MedPartners/Mullikin can grab more capitated revenues in California after it received a license that allows it to accept full risk.
The physician management company last week said it became the first provider in the state to receive a license under the Knox-Keene Health Care Service Plan Act of 1975, which regulates HMOs. Other providers are expected to follow suit.
To obtain the license, MedPartners/Mullikin met the same criteria as HMOs and PPOs, such as financial viability. However, it is restricted from selling services directly to employers or individuals.
In practical terms, the license allows a subsidiary called Pioneer Provider Network to accept global capitation-a single payment for physician and hospital services-even if it subcontracts with other providers to deliver some of those services.
That means the company can sign global capitation agreements with HMOs in markets where it doesn't own a hospital.

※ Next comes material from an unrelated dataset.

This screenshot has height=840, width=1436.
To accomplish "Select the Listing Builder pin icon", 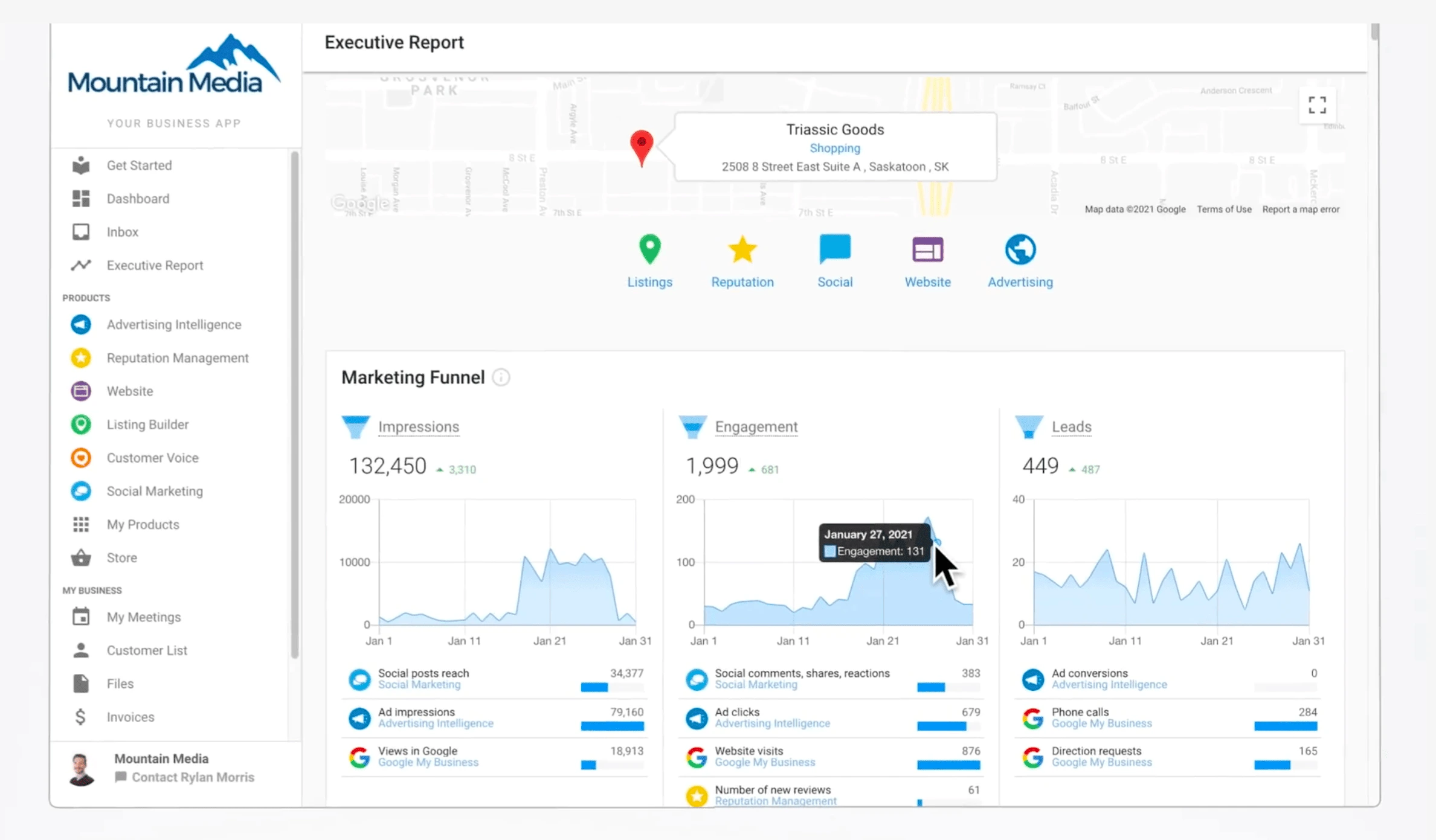I will click(81, 424).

MedPartners/Mullikin has been doing global capitation using 80 to 90 subcontracted hospitals in California, said Mark Wagar, chief operating officer for the company's West Coast division. But last year the state Department of Corporations asked the company to apply for a license under Knox-Keene if it wished to continue those arrangements.

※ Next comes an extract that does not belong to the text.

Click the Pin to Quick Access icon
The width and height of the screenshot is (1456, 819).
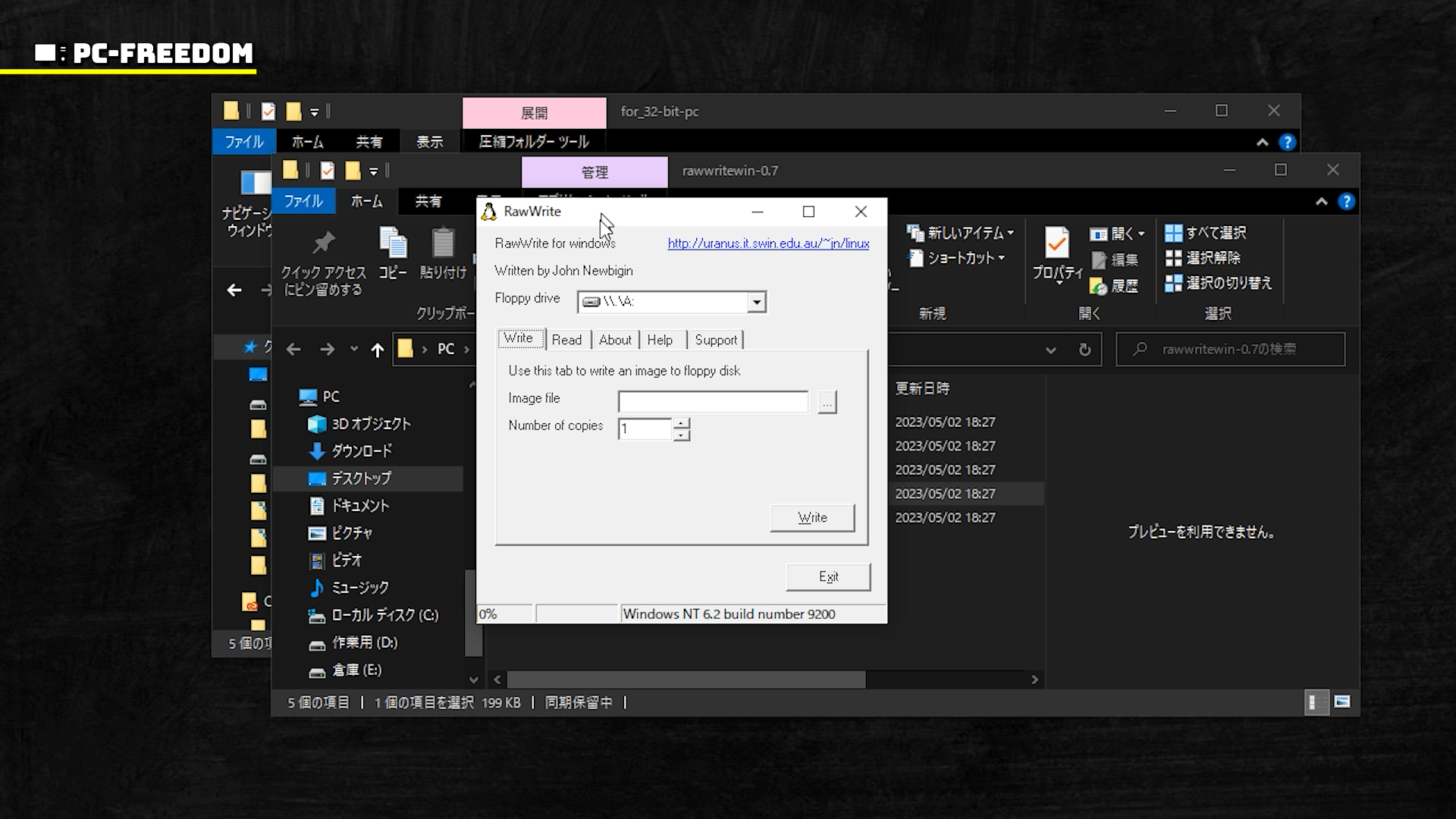324,243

MedPartners/Mullikin covers 650,000 people in California, 340,000 of whom are globally capitated. The company owns two hospitals, which participate in some of the full-risk contracts.
The license does not allow MedPartners/Mullikin to contract with employers directly. Larry R. House, the firm's chairman, president and chief executive officer, said the company "in no way is attempting to compete with our HMO partners. We are certainly not equipped from a marketing perspective to do so."
But it will allow the Birmingham, Ala.-based company to take a bigger slice of the healthcare dollar and reap the rewards for managing that slice, Wagar said.
"It gives us an ability to make the payer that much more efficient in the local marketplace. When we do global capitation, we cannot only give them predictable, manageable medical costs over time but also help them simplify administrative functions," Wagar said.